> **Task prompt**
Reproduce the records verbatim, everything from the line containing "At what (x,y)" down to the end of the records. Omit the pictures.

> **The records**
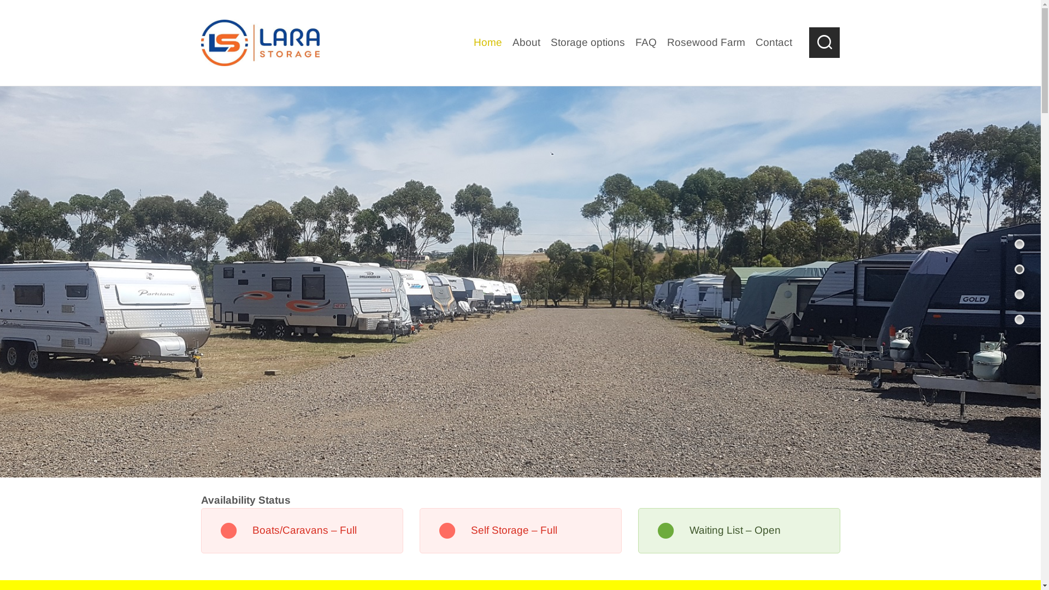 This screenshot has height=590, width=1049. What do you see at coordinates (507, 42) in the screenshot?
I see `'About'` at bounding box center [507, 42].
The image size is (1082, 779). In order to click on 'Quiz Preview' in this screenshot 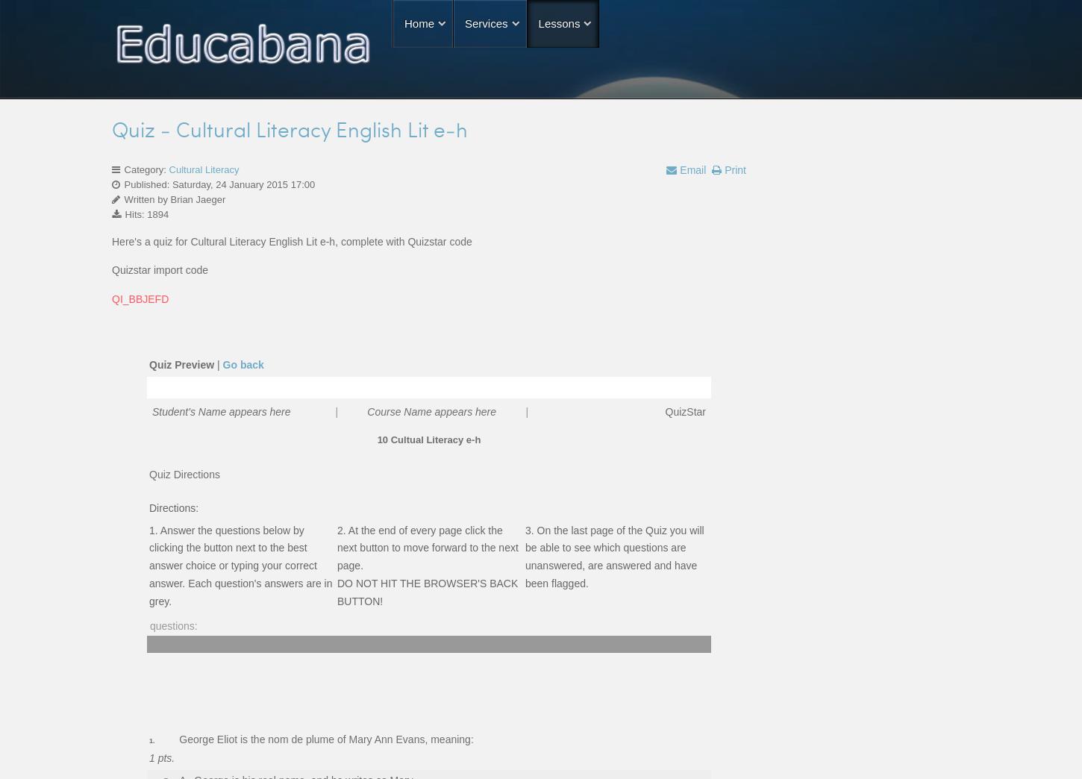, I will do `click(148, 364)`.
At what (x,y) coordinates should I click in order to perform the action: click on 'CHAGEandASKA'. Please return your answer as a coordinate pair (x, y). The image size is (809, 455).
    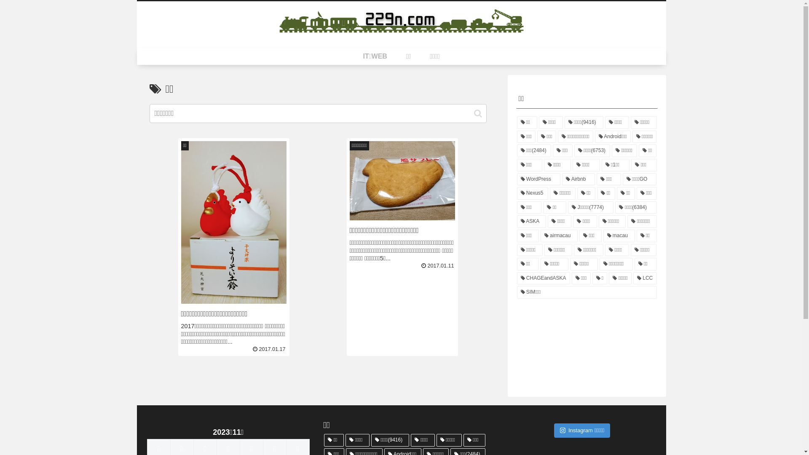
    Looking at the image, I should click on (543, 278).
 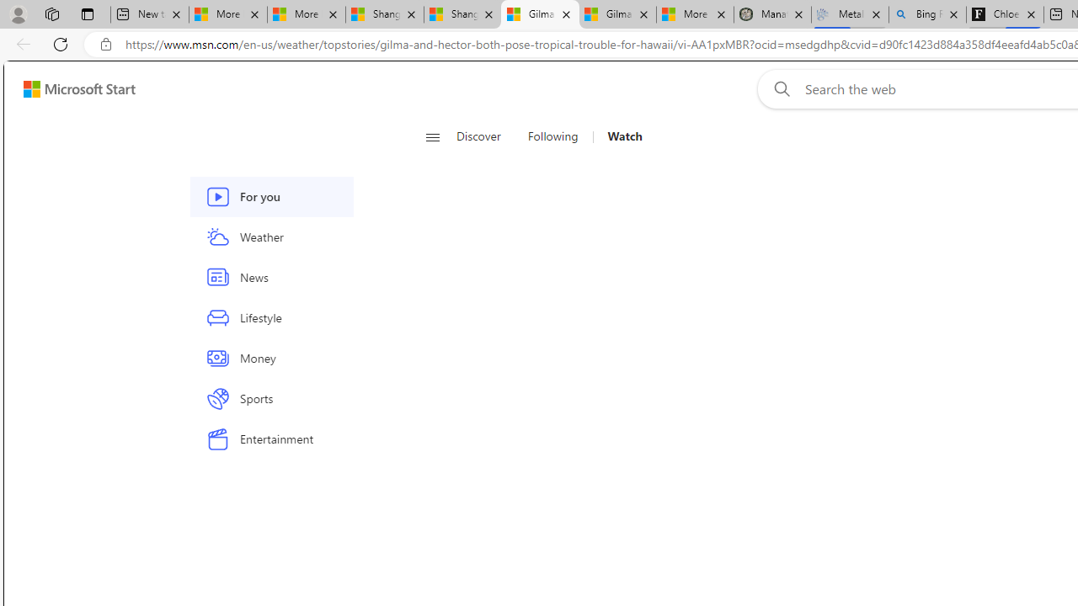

> **Final result**
At what (x,y) coordinates should I click in order to perform the action: click on 'CHAGEandASKA'. Please return your answer as a coordinate pair (x, y). The image size is (809, 455).
    Looking at the image, I should click on (543, 278).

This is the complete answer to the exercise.